루비를 형상화하는 외형적 특징은 멕시코에서 제조된 프리캐스트 콘크리트로 구현됩니다. 강렬한 레드컬러의 콘크리트 물성은 사람들이 직접 손이 닿는 저층부에서 전체 건물 이미지를 나타내는 상층부를 따라 다른 질감으로 표현됩니다. 매끄러운 질감에서 거친 질감으로 달라집니다.
ruby city, a new contemporary art center in san antonio, texas, will open to the public in october 2019 — 12 years after the vision for the building was first imagined by the late linda pace. designed by sir david adjaye, the building will host the permanent collection of linda pace — a collector, philanthropist, and artist who passed away in 2007. the project will provide a place where the city’s thriving creative community can experience works by both local and internationally-acclaimed artists. ‘my goal was to translate linda’s idea into a building that will do justice to her legacy,’ says david adjaye. ‘it is a tremendous responsibility and one that is dear to my heart.’

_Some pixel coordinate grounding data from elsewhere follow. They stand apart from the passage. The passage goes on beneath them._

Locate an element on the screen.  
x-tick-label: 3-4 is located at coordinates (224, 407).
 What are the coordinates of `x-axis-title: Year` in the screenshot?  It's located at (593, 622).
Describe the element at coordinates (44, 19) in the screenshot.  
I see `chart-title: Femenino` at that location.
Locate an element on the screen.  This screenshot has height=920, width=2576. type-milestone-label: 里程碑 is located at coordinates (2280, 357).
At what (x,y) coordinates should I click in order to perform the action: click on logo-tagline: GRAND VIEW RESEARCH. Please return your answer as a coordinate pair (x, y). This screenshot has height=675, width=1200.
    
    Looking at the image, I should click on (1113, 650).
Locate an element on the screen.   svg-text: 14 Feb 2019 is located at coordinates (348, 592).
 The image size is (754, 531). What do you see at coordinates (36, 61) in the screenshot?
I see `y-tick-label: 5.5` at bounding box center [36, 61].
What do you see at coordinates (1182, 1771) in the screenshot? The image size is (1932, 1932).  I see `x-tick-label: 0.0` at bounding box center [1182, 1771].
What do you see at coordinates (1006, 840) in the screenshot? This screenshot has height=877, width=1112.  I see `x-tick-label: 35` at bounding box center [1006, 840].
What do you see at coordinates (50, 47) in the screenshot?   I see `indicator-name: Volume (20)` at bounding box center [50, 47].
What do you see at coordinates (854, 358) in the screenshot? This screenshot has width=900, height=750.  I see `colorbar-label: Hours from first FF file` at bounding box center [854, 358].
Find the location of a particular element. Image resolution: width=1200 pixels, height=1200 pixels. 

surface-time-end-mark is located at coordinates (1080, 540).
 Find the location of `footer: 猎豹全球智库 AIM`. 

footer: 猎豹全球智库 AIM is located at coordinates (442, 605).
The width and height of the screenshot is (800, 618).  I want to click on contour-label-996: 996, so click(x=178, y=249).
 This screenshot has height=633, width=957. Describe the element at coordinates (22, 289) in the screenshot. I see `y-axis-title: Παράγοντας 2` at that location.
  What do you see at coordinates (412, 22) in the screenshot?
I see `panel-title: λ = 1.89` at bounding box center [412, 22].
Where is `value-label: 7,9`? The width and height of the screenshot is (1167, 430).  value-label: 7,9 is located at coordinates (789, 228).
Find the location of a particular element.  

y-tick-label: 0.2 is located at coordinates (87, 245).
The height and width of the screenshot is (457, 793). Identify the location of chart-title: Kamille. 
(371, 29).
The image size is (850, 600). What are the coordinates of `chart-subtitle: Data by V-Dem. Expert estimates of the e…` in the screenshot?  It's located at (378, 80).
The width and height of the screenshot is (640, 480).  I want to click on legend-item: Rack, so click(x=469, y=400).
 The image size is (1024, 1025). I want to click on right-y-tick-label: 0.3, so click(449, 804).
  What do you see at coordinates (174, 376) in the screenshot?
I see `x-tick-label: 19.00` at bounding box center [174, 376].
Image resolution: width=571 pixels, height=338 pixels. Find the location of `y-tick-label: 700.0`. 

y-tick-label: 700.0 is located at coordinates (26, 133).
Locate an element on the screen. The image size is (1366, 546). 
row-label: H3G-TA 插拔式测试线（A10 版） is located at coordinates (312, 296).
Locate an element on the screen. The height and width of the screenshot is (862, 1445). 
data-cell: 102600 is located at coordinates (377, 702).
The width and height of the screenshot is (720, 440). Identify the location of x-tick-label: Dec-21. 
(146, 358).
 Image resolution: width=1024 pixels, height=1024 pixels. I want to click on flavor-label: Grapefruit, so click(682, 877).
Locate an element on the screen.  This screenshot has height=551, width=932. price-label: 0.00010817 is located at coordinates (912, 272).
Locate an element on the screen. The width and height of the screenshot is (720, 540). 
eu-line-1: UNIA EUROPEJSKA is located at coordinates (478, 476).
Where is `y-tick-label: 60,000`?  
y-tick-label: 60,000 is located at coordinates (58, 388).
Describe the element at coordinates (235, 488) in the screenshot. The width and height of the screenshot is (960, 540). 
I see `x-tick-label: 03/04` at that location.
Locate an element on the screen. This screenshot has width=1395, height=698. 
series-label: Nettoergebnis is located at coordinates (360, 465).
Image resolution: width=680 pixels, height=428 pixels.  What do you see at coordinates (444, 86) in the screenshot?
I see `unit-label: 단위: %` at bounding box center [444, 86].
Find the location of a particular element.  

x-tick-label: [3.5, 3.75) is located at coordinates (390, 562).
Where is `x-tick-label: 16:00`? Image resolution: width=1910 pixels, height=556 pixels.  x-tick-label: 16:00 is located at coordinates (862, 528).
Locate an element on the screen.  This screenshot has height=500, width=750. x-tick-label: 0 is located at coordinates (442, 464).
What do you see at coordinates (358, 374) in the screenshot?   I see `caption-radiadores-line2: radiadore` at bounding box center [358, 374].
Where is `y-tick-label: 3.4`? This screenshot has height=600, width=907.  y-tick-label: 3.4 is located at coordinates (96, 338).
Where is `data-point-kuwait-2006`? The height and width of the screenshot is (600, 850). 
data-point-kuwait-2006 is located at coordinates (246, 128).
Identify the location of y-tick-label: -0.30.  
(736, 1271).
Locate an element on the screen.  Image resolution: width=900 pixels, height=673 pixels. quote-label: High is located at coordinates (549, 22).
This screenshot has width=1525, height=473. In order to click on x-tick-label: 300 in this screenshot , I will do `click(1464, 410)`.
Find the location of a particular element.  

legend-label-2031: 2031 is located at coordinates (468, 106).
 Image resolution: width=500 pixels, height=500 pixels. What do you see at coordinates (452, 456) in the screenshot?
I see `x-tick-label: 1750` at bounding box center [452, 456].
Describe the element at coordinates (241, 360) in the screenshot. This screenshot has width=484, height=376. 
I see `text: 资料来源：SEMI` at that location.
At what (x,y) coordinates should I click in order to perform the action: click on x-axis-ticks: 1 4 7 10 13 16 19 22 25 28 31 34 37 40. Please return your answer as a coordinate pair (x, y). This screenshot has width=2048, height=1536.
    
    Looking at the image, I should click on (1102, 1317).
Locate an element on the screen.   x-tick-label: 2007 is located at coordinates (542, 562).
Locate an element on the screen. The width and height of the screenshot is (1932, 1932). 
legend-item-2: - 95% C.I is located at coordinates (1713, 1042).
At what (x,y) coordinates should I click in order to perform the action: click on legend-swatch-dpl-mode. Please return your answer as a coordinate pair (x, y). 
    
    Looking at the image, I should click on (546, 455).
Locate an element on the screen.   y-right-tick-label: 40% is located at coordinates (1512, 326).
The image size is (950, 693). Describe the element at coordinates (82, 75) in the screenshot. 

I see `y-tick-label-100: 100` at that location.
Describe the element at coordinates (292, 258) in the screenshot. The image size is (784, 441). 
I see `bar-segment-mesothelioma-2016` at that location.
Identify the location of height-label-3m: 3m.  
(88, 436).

designed by adjaye associates in collaboration with alamo architects, ruby city is inspired, in part, by the spanish missions found throughout the southwest, constructed by the spanish empire during the 16th to 19th centuries.‘linda had a clear vision for how the institution should be an inspirational space for the community and interact with its surroundings, drawing visitors into the jewel-like structure while connecting to the san antonio landscape,’ adjaye continues. ‘the building creates a narrative journey through the space that allows the collection to be accessed in an organic and meaningful way.’
the exterior skin consists of a precast concrete fabricated in mexico city, which has been imbued with a rich red giving the building its ruby glow. for the first ten feet up, the concrete is a polished finish, ground smoothly to be touched by passersby; above, the concrete wall is rough, sharp, and encrusted with varying shades of red glass. two crowning lanterns adorn the top of the structure, creating an animated roof-line that in turn draws natural light into the gallery spaces. the interior entrance and lobby have also been constructed in the same crimson hue, preserve pace’s original vision of a ‘ruby city’.